==== DATA RECORDS ====

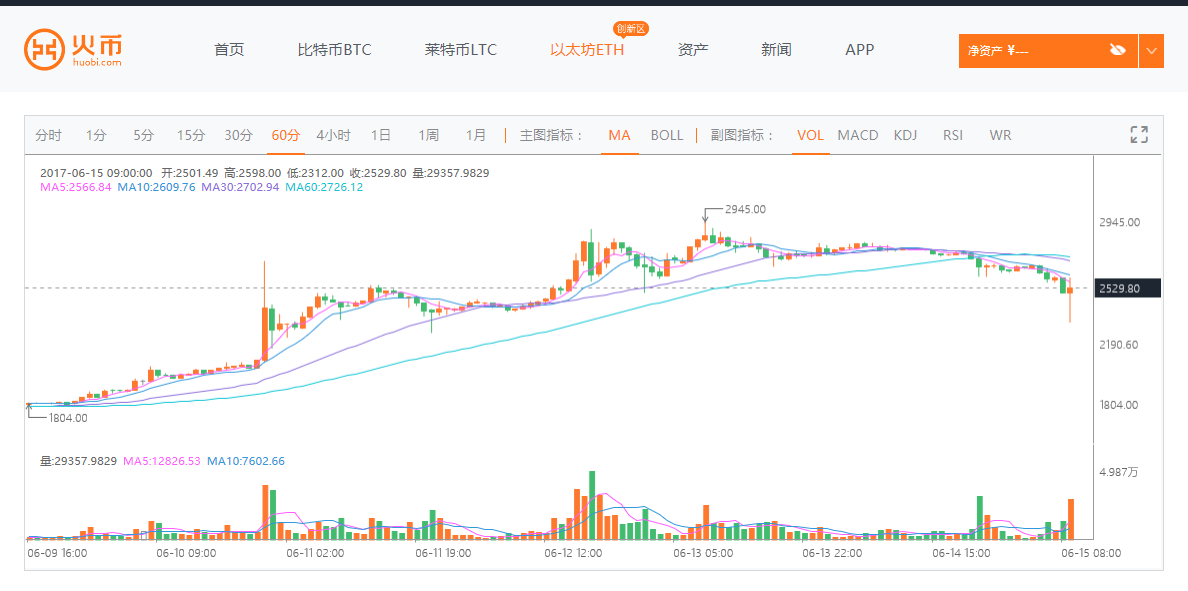Click the Huobi logo icon
This screenshot has height=591, width=1188.
[42, 49]
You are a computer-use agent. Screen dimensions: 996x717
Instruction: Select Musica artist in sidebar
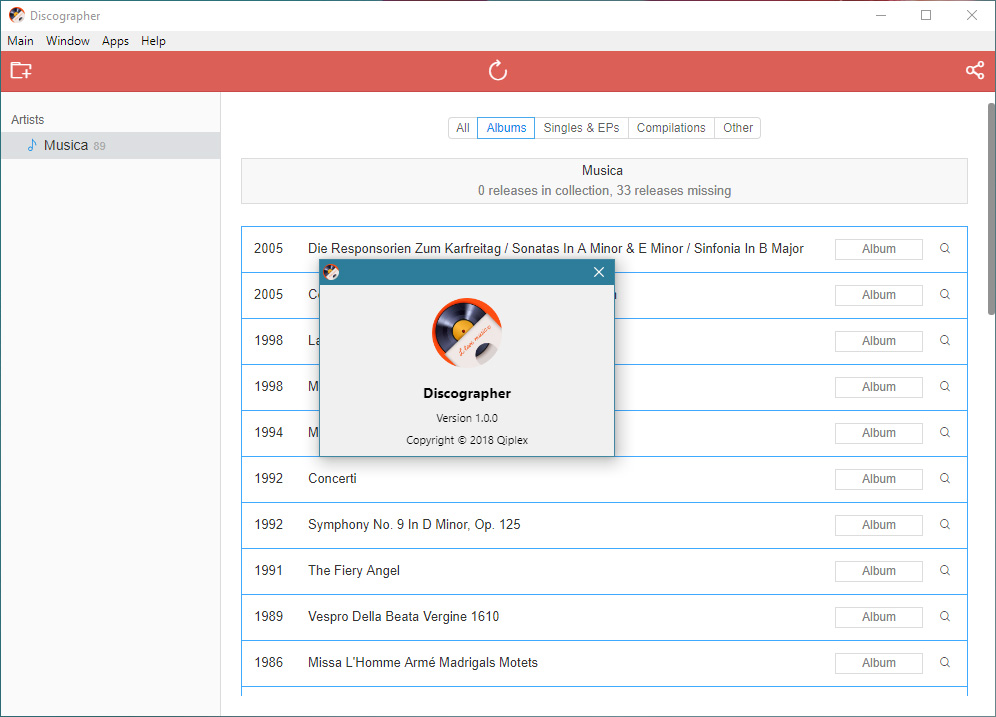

====

* [ASSIGNMENT]
In the listing, find the line with "You are a computer-use" and retype exactly from there through the last line, both included, leaving the pictures out.

* [SOLUTION TO THIS PROBLEM]
You are a computer-use agent. Screen dimensions: 996x717
Instruction: Select Musica artist in sidebar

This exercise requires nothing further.